Al centro della storia l’incontro di Giacomo e Nadia, lui organizzatore dei soggiorni-vacanza, lei accompagnatrice dei bambini bielorussi. Lui di mezza età, felicemente sposato, lei giovane attraente e disinvolta, a tratti un po’ sfacciata. Lui in piena attività lavorativa, lei in fuga dai veleni nucleari che, appena giunta in Italia, si lascia andare e scopre il paradiso terrestre. Una trama d’amore? Forse si tratta più dell’eterno mistero dell’attrazione, del gioco della seduzione tra un uomo e una donna di diverse età che alla fine lascia tutto com’era. Lui si prende una cotta, lei… beh, lasciamo la sorpresa a chi volesse leggere il romanzo.

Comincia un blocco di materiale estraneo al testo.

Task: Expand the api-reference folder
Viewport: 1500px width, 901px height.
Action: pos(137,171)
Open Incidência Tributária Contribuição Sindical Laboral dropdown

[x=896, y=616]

Questa è la chiave per rievocare, con leggerezza, il disastro nucleare di Chernobyl che incombe sull’intera vicenda. In primo piano il vociare dei piccoli ospiti bielorussi, le riunioni all’oratorio con le famiglie che li prendono in carico e ne hanno cura come fossero loro figli, le feste organizzate dal parroco con panini e Coca-Cola e le gite fuori porta. Tutto molto realistico. Autentici sono i nomi dei paesi che fanno da cornice – Lugano, Porto Ceresio, Laveno Mombello, Stresa ecc. – veri i cognomi del dentista e del cardiologo di Induno che visitano i bambini, precisi i negozi di Varese, i nomi delle chiese, dei giornali, delle associazioni.
L’autore cita perfino l’ex sindaco di Induno Maria Angela Bianchi e quello di Varese Attilio Fontana. E descrive alla sua maniera un angolo di S. Maria del Monte: “Quando qualcuno voleva portare amici e parenti a guardare le meraviglie del paesaggio, il posto era sempre il Sacro Monte. Si recarono quindi nello stesso ristorante, il Milano, che alcuni giorni prima aveva offerto il gelato ai bambini. Si sedettero uno di fronte all’altra in quella specie di terrazzino appartato, separato dal salone che creava una perfetta familiarità…”.
Il libro tradisce l’urgenza dell’autore di sfruttare le pagine per metterci dentro tutto, per esprimersi, per raccontare il suo punto di vista sul mondo, sulla vita, sulla politica, sulla religione. Anche se la trama fluirebbe leggera senza bisogno di appesantirla. Un po’ romanzo e un po’ saggio, si diceva sopra. Stile libero. Senza farsi ingabbiare da confini letterari e intimorire da regole grammaticali.